How can we train deep neural networks that are robust to adversarial inputs?  
如何训练对对抗样本具有鲁棒性的深度神经网络？

In this paper, we study the adversarial robustness of neural networks through the lens of **robust optimization**.  
这篇论文从**鲁棒优化**的角度研究了神经网络的对抗鲁棒性。

We use a natural **saddle point (min-max) formulation** to capture the notion of security against adversarial attacks in a principled manner.  
我们使用自然的**鞍点公式**来捕捉对抗攻击安全性的概念。

- We conduct a careful experimental study of the optimization landscape corresponding to this saddle point formulation. In particular, we provide strong evidence that first-order methods can reliably solve this problem.

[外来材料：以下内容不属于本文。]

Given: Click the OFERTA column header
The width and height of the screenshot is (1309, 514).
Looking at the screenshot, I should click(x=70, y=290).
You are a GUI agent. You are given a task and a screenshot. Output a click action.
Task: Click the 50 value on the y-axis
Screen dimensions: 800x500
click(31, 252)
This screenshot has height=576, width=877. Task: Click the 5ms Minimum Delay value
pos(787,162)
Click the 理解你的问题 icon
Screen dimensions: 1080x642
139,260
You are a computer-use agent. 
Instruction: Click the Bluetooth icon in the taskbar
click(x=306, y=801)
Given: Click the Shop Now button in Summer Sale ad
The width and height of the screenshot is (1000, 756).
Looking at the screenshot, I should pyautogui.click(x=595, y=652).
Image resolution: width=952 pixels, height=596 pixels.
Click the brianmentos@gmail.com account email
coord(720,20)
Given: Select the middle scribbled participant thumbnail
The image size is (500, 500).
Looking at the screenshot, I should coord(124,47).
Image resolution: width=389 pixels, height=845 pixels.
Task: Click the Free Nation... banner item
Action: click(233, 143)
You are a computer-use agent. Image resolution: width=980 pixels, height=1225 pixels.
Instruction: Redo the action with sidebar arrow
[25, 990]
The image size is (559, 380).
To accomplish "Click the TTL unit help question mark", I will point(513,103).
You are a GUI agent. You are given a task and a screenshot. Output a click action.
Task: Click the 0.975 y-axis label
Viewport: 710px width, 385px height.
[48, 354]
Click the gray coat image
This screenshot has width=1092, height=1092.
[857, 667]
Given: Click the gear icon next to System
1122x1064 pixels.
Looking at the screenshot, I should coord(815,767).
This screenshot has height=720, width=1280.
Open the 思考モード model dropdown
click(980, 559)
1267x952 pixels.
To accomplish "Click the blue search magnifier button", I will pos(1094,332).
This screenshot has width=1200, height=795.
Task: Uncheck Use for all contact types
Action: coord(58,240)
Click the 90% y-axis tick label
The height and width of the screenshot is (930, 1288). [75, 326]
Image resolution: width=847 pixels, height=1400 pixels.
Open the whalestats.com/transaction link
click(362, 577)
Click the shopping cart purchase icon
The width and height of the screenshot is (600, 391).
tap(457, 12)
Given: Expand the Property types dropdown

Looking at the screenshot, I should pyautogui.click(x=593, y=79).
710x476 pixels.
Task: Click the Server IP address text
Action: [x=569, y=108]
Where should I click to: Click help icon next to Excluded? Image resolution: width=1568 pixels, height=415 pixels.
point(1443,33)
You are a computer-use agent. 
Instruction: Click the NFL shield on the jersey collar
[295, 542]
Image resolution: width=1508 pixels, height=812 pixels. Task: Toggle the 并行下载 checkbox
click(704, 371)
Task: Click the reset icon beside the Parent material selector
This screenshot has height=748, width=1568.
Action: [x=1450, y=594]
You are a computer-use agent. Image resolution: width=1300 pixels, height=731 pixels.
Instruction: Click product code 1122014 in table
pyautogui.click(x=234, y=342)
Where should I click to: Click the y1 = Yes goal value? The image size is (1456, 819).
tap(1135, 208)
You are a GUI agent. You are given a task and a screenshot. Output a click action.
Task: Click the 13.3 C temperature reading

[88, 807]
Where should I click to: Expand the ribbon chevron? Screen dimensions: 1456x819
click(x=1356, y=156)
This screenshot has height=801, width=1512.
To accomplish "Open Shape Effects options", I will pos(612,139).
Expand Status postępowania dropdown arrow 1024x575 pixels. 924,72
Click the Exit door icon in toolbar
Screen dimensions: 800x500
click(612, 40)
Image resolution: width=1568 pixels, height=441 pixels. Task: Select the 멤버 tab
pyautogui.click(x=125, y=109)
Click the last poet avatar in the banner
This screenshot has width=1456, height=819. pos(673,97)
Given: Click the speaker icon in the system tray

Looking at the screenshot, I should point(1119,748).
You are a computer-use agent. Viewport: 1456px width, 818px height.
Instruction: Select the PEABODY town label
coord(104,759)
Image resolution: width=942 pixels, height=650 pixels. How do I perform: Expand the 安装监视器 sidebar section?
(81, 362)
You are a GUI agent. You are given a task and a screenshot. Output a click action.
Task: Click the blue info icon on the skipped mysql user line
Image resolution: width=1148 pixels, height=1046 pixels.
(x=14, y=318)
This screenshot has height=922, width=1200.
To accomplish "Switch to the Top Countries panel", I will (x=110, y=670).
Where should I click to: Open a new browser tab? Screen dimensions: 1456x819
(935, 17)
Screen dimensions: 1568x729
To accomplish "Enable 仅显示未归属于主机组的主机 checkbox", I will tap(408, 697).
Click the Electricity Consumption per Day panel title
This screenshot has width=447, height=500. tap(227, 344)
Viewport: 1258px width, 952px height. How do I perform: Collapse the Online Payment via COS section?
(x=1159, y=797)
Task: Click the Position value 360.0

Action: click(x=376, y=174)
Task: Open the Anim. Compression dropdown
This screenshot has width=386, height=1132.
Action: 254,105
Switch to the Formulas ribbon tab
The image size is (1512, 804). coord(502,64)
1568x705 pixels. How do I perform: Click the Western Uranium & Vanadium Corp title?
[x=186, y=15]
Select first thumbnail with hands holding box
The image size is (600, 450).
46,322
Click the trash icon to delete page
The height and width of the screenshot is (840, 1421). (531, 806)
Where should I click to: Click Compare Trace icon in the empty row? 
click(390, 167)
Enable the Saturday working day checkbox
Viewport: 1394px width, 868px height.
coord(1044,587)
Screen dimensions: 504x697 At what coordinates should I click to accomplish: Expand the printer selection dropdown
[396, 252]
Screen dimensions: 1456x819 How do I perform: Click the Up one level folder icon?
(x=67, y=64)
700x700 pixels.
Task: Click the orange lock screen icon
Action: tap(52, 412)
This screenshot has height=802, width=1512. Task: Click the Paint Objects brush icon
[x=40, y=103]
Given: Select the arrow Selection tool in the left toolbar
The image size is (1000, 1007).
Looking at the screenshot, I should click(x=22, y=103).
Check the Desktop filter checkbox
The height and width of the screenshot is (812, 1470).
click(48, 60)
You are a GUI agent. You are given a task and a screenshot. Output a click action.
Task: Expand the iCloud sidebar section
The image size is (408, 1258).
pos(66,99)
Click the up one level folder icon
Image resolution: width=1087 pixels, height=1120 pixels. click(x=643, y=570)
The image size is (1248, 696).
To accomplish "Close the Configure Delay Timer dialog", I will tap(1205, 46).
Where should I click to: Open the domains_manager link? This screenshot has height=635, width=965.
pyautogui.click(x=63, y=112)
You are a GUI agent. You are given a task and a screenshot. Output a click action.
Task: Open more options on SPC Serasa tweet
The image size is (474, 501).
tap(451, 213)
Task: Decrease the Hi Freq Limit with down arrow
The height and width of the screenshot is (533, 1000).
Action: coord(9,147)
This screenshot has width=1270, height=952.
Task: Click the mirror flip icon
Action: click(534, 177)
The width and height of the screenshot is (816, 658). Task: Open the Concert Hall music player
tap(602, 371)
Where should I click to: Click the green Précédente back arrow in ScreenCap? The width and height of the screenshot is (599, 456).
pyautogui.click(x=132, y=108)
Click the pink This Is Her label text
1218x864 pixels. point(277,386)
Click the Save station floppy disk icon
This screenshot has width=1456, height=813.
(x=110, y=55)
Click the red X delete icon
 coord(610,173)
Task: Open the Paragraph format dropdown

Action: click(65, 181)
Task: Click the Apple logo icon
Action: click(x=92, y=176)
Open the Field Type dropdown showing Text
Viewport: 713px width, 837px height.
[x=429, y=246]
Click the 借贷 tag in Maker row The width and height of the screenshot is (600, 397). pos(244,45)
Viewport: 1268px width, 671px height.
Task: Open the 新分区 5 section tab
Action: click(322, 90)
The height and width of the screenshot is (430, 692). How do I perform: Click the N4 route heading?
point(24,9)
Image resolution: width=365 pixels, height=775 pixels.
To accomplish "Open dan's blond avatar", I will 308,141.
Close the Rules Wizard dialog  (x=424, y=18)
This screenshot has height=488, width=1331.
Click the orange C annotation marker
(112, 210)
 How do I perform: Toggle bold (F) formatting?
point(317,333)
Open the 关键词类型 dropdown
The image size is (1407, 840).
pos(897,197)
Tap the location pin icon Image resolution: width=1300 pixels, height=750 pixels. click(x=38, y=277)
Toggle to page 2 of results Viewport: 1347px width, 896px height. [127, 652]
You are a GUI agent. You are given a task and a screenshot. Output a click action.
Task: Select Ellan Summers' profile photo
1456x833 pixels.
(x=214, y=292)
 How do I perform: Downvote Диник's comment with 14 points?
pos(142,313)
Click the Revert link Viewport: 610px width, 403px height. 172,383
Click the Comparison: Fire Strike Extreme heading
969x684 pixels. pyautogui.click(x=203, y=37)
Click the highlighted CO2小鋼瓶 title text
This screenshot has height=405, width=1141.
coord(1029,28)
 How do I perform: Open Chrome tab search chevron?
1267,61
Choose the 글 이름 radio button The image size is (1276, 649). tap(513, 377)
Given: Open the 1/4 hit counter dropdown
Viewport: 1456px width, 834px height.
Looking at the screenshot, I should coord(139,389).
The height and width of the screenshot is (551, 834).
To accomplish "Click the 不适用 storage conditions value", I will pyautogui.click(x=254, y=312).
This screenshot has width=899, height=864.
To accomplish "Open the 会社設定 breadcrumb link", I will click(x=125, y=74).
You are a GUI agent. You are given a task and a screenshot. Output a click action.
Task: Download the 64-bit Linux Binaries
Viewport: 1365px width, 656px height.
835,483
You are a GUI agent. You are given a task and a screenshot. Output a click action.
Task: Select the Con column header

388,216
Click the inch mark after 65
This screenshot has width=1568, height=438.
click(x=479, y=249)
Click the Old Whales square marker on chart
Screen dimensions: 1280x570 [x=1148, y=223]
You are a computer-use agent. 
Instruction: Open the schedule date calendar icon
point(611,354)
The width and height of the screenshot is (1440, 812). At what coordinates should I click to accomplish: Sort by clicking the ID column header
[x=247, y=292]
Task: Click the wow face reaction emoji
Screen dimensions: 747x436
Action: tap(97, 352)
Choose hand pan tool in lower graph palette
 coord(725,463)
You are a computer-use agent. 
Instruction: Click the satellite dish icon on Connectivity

We supplement these insights with ideas from real analysis to further motivate **projected gradient descent (PGD)** as **a universal “first-order adversary”**, i.e., the strongest attack utilizing the local first order information about the network.<br />我们对鞍点公式对应的优化空间进行了仔细的实验研究。特别地，我们提供了强有力的证据表明一阶方法可以可靠地解决这个问题。我们从实分析的角度补充这些见解，进一步使得**投射梯度下降法**（**PGD**）成为 **"一种通用的一阶对抗"**，即利用网络的局部一阶信息进行的最强攻击。
- To reliably withstand strong adversarial attacks, networks require **a larger capacity** than for correctly classifying benign examples only. This shows that a robust decision boundary of the saddle point problem can be significantly **more complicated** than a decision boundary that simply separates the benign data points.<br />为了可靠地抵御强大的对抗攻击，网络需要比仅正确分类良性样本**更大的容量**。这表明，鞍点问题的稳健决策边界可能比简单分离良性数据点的**决策边界复杂得多**。
- Building on the above insights, we train networks on MNIST and CIFAR10 that are robust to a wide range of adversarial attacks. Our best MNIST model achieves an accuracy of more than 89% against the strongest adversaries in our test suite. **In particular, our MNIST network is even robust against white box attacks of an iterative adversary.** Our CIFAR10 model achieves an accuracy of 46% against the same adversary. Furthermore, in case of **the weaker black box/transfer attacks**, our MNIST and CIFAR10 networks achieve the accuracy of more than 95% and 64%, respectively. To the best of our knowledge, we are the first to achieve these levels of robustness on MNIST and CIFAR10 against such a broad set of attacks.<br />基于上述见解，我们在 MNIST 和 CIFAR10 上训练了网络，这些网络对各种对抗攻击具有鲁棒性。我们的最佳 MNIST 模型面对测试组中最强的对手时，准确率超过 89%。**特别是，我们的 MNIST 网络甚至可以抵御迭代的白盒攻击。**我们的 CIFAR10 模型在面对相同对手时的准确率为 46%。此外，在**较弱的黑盒/转移攻击**的情况下，我们的 MNIST 和 CIFAR10 网络的准确率分别达到 95% 和 64% 以上。据我们所知，我们是第一个在 MNIST 和 CIFAR10 上针对如此广泛的攻击实现如此高水平鲁棒性。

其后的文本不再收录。